Они стали продвигаться дальше в том же направлении, в котором шли ранее.
– Там внизу есть несколько пещер. В некоторых тоже имеются захоронения. Говорят, там погребены праведники, жившие в окрестностях Цфата столетия назад.
Малкиэль чувствовал себя как на экскурсии, которая, вдобавок, свалилась на него, словно из ниоткуда. Однако вместо того, чтобы выслушивать о пещерах и захоронениях, ему хотелось получше узнать своего спутника. Что-то в облике и интонациях Ицхака вызывало доверие к нему и располагало к дружескому общению.
– Скажи, почему ты решил приехать сюда, в «Источник»? Только потому, что у тебя семья живет неподалеку? – поинтересовался он.
– Да, но и не только это. Я уже сказал, что люблю тишину. В старой ешиве, когда столько народу вокруг, мне было трудно учиться. Полный зал людей, и все гудят, спорят о чем-то. У меня иногда просто сносило крышу. В последнее время дела там только ухудшились – все были на взводе, постоянно висело такое напряжение… Рав Гершон давно уже понял, что мне нужна другая обстановка. По правде сказать, меня он одним из первых пригласил переехать сюда, когда встал вопрос об открытии новой ешивы.

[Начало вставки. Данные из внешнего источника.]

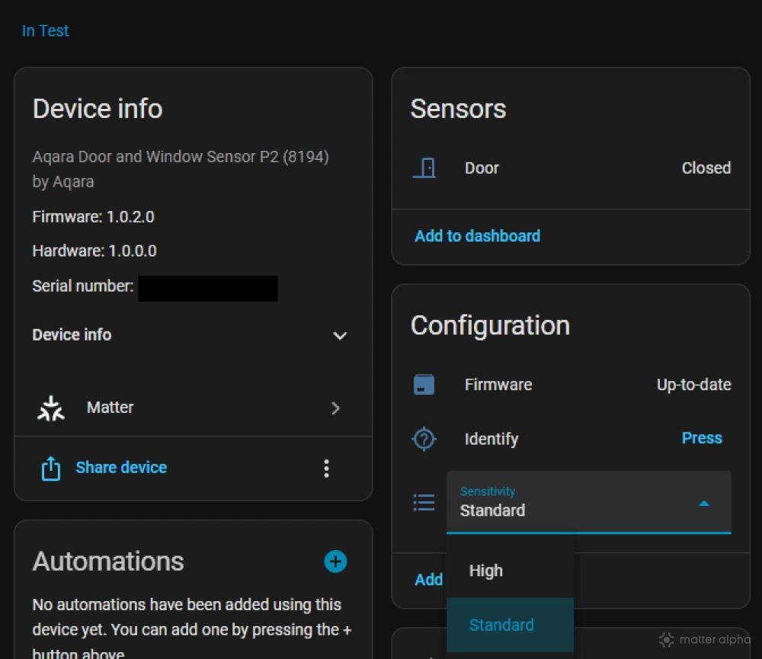Open the three-dot device options menu
Screen dimensions: 762x659
pyautogui.click(x=326, y=469)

Ицхак говорил спокойно и искренне. Было ясно, что он открыт к тому, чтобы делиться своими личными переживаниями. Это подталкивало к тому, чтобы продолжать беседу.
– Какие здесь люди собрались? У тебя уже есть среди них друзья? – задал следующие вопросы Малкиэль.
– Ну, человек пять я знаю довольно давно. С Аароном, например, мы еще тогда в Хошене много общались. Мне кажется, он наконец почувствовал себя здесь в своей тарелке и может заниматься тем, чего давно хотел… Из остальных, кого я знаю, сейчас в ешиве только Цви. Мы с ним раньше крепко дружили, но в последнее время мало общаемся. Прочие мои друзья еще не вернулись с каникул. Позже смогу тебя с ними познакомить.
– А как остальные? Те, кто не был в твоей прежней ешиве? Нормальные ребята?
Было нетрудно угадать, что подталкивает Малкиэля задавать такие вопросы. Какая-то нервозность в его голосе, явно диссонирующая со спокойной и неторопливой манерой выражения его собеседника, подсказывала, что в прошлом у него уже бывали проблемы с взаимопониманием в коллективе. Вместо того, чтобы отвечать, Ицхак обратился к нему с встречным вопросом:
– А ты почему о себе не рассказываешь? Мне тоже интересно узнать подробнее, где ты до этого учился и почему приехал сюда.
– Не так уж много, что могу рассказать, – напустив на себя скромность, начал Малкиэль, – семья у меня живет в Иерусалиме. До этого года я учился в ешиве Адерет Элияху, но там мне условия не подходили. Когда приехал в Хошен и поговорил с равом Гершоном, он сказал, что здесь мне будет легче. И вот я здесь.
Пока он говорил, Ицхак все время стоял и с понимающим видом слушал. В его взгляде чувствовалось, что он уже подсознательно уловил нечто такое, о чем его новый товарищ не сообщал прямым текстом. Сочувственно кивая, он, наконец, произнес:
– Не со всеми тебе удается поладить, а?
Малкиэлю было неловко от мысли, что его сразу могут начать воспринимать на новом месте как потенциального социопата. Но Ицхак словно почувствовал и эту тревогу, а потому сразу добавил:
– Не удивляйся, здесь у многих такие же особенности. Сам понимаешь, кто еще согласится поехать в неведомую глухомань, куда-то на край страны, чтобы отгородиться от всего мира с мыслью сидеть днем и ночью за книгами? Ясно же, что на это пойдут только те, кто не очень стремится к обществу.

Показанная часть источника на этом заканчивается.